Stored items
____

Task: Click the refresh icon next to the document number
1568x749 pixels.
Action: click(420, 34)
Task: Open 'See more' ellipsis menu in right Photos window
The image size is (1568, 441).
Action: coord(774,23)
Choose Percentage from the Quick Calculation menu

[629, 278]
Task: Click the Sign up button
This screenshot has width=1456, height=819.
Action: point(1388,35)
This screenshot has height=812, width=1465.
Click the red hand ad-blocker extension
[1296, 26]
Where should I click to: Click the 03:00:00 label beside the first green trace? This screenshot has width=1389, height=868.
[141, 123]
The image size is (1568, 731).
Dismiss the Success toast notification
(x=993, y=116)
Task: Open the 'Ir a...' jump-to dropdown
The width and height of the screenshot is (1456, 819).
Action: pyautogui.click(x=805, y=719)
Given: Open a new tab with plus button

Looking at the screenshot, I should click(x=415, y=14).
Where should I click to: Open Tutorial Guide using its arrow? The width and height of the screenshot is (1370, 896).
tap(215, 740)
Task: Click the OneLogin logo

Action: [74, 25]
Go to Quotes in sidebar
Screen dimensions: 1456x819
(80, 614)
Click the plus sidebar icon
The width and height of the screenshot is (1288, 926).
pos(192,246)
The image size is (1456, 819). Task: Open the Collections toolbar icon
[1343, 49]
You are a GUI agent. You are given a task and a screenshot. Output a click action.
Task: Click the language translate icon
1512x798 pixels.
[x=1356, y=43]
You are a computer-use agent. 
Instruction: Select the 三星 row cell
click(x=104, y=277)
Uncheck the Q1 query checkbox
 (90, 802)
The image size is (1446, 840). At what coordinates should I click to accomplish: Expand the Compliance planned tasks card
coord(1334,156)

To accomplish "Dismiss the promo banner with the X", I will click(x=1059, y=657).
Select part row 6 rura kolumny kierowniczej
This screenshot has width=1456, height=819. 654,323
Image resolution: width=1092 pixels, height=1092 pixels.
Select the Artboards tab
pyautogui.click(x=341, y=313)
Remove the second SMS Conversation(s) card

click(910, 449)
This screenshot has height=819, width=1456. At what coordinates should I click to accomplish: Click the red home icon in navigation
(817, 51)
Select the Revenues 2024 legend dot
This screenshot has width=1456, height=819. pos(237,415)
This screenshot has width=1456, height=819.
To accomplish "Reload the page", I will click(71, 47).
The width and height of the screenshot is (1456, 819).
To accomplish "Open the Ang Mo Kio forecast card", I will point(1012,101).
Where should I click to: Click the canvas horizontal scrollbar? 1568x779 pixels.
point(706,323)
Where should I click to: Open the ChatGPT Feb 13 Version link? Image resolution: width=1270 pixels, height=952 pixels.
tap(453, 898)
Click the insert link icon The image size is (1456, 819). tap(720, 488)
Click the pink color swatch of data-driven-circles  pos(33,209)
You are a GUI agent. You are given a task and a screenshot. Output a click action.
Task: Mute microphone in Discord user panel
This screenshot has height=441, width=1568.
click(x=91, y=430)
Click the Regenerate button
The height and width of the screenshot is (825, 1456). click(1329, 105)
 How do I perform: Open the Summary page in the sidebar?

____

### What to do
Check each line of the data above for the string "page" and report only how many lines have it.

### Solution to the exercise
2